You encouraged abstinence, but your daughter has chosen to become a sexually active teen. She’s too young to become a mother — so what’s the best birth control option for her?
She wants to talk about it… with you
“Teens say they would be far more likely to avoid teen pregnancy if they were able to have open, honest conversations with their parents about sex and birth control,” says Bill Albert, chief program officer at The National Campaign to Prevent Teen and Unplanned Pregnancy.
“When it comes to your child’s decisions about sex and birth control, you are far more influential than you think,” says Albert. “Teens consistently say that parents — not peers, not partners, not pop culture — most influence their decisions about sex.”
Boston public health consulting firm JSI conducted studies which explored birth control and unintended pregnancy. “Two key messages came out of these studies,” says Yvonne Hamby, project director for the studies:
- Adolescents want information about making healthy choices if they decide to become sexually active.
- Their parents and health care providers are their most trusted sources of information.
“If you’re a parent, talk about sex with your kids,” says Hamby. “It all starts with one conversation.”
You’re not sending a mixed message
“The teen pregnancy rate and the teen birth rate have declined by more than 40 percent since the early 1990s,” says Albert. And the decline is due to the “magic combination of less sex and more contraception.”
As a parent, you can strongly discourage your teen from having sex while also providing her with information about contraception. This is not a mixed message. In fact, “teens say this message is quite clear,” says Albert.
Best contraception for teens
“Encourage abstinence as the only certain way to avoid pregnancy or sexually transmitted infections,” says Hamby. “But if your daughter does choose to become sexually active, provide her with information so that she can choose a contraceptive method that matches her lifestyle and protects against STDs.”
Forty-two percent of teens ages 15 to 19 are having sex, and eight of 10 teen pregnancies are unintended, and now the American College of Obstetricians and Gynecologists (ACOG) is recommending long-term birth control options for sexually active teens.
- Sub-dermal implant: The implant is inserted under the skin on the upper arm and releases hormones that stop ovulation. Lasts three years.
- Non-hormonal intrauterine device with copper: The IUD is a hormone-free device that is fitted inside the uterus to prevent sperm from reaching the egg. Lasts five to 10 years.
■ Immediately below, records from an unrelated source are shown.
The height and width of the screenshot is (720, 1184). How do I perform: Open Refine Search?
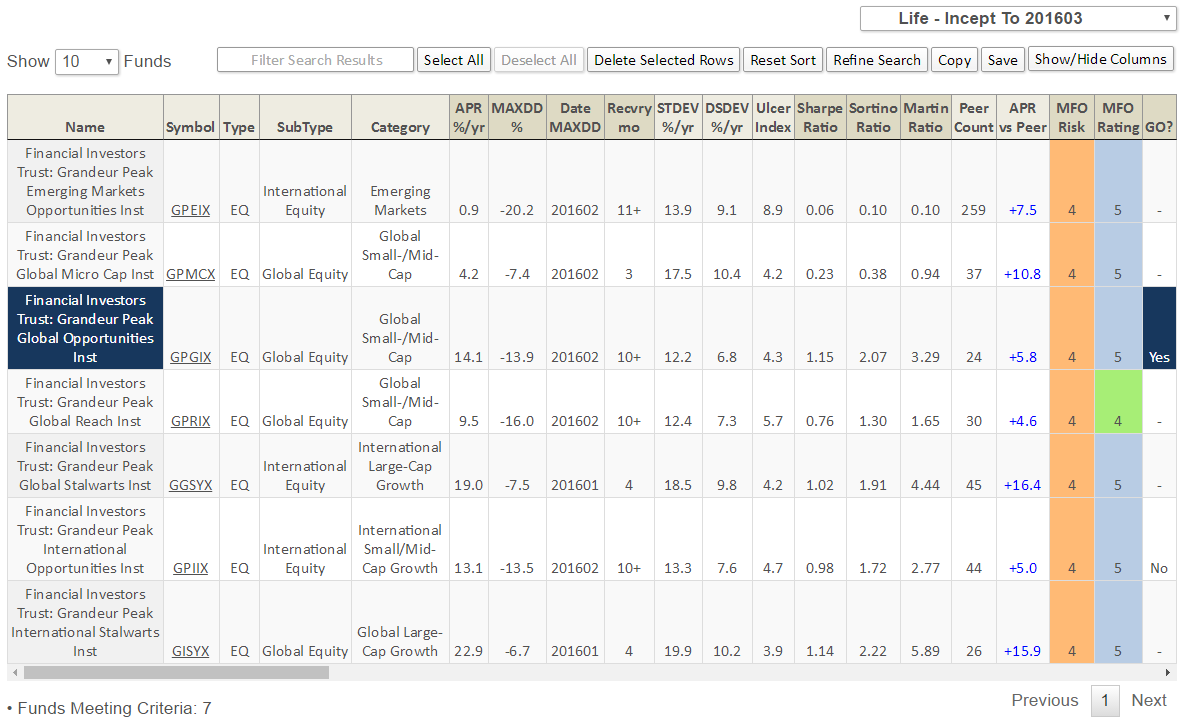tap(876, 60)
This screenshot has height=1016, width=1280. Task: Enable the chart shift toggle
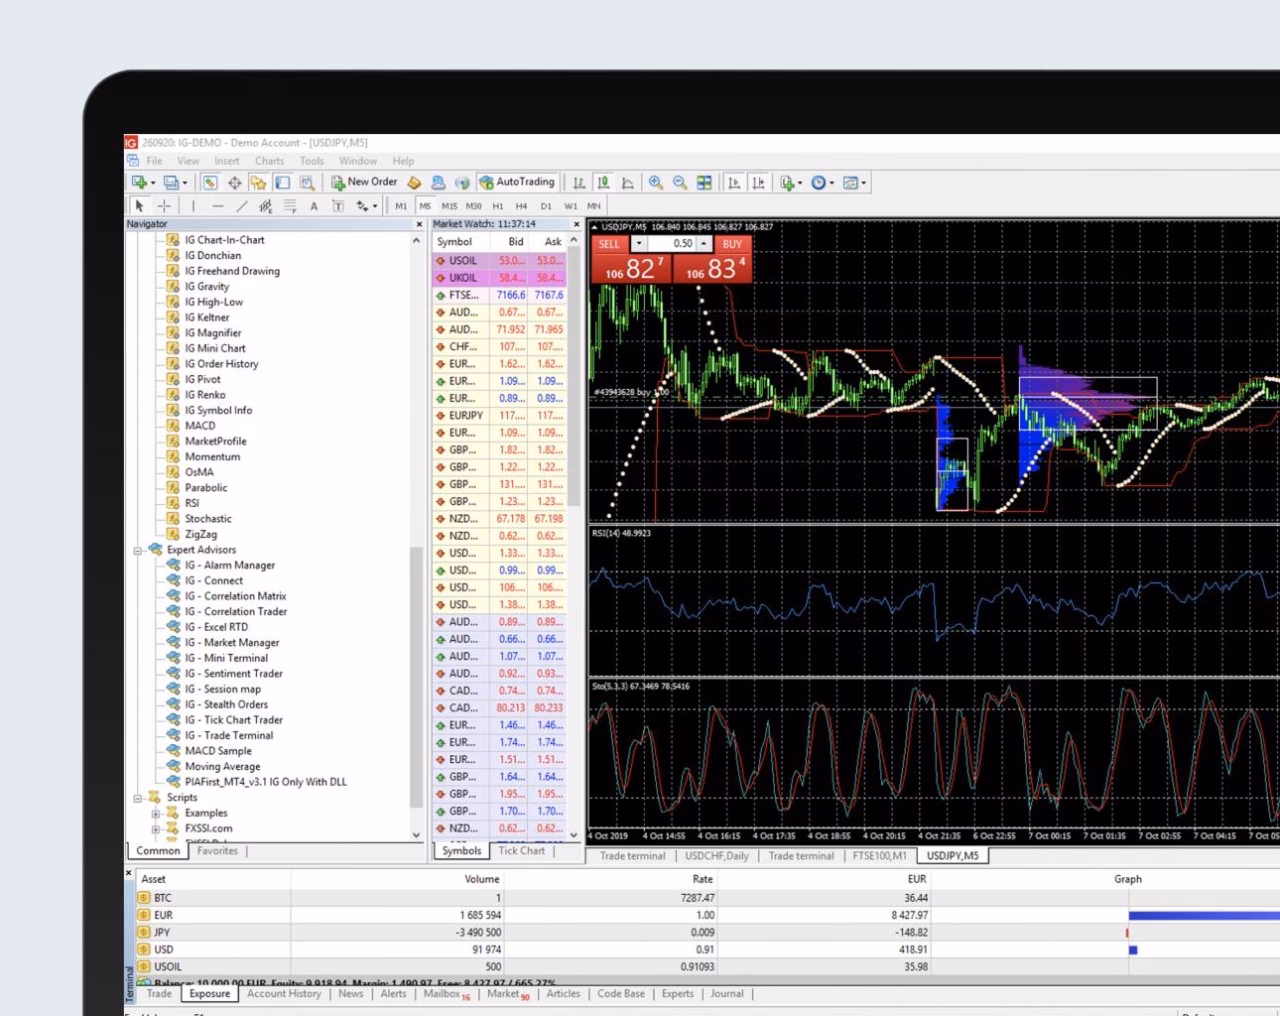pos(760,182)

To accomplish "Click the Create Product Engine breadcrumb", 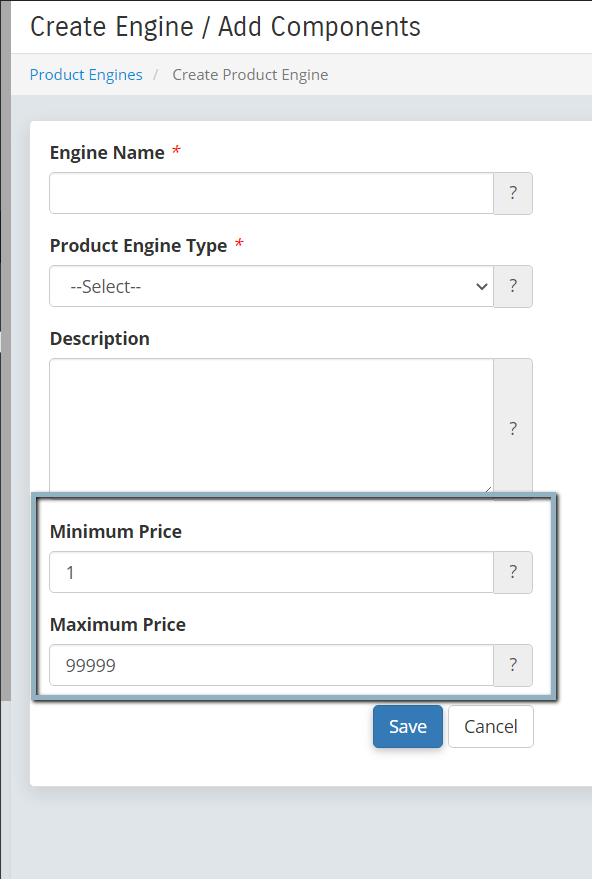I will [x=250, y=75].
- Hormonal intrauterine device: The IUC (or IUS) releases hormones to thin the lining of the uterus and make it difficult for a fertilized egg to attach. Lasts five years.
- Contraceptive injections: Injections release a hormone that stops ovulation and thickens the mucus of the cervix to make it difficult for sperm to pass. Lasts eight to 12 weeks.
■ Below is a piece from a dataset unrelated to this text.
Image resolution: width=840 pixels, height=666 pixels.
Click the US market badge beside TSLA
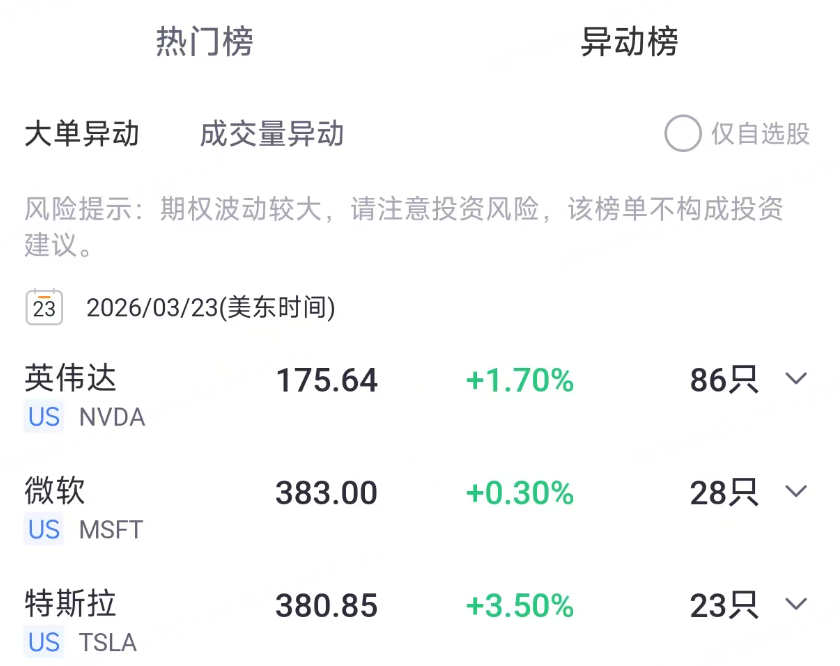(44, 643)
In its September 2012 update to guidance regarding teen birth control, the ACOG listed IUDs and hormonal implants as “first-line recommendations” for doctors whose teenage patients are seeking contraception.
Long-acting reversible contraception (LARC) is more invasive than the pill and must be put in place by a trained medical professional, but it is more than 99 percent effective. LARC is recommended for adolescents to help decrease the teen pregnancy rate “because they don’t rely on your daughter’s compliance,” says Hamby.
Don’t forget the condoms
It is extremely important that your daughter protect herself from pregnancy and sexually transmitted diseases. The ACOG stated that condoms — in addition to recommended birth control methods — be used at all times to prevent AIDS and other STDs.
A single sexual act with an infected partner can result in the transmission of a disease. The Centers for Disease Control and Prevention explains the correct way to use condoms.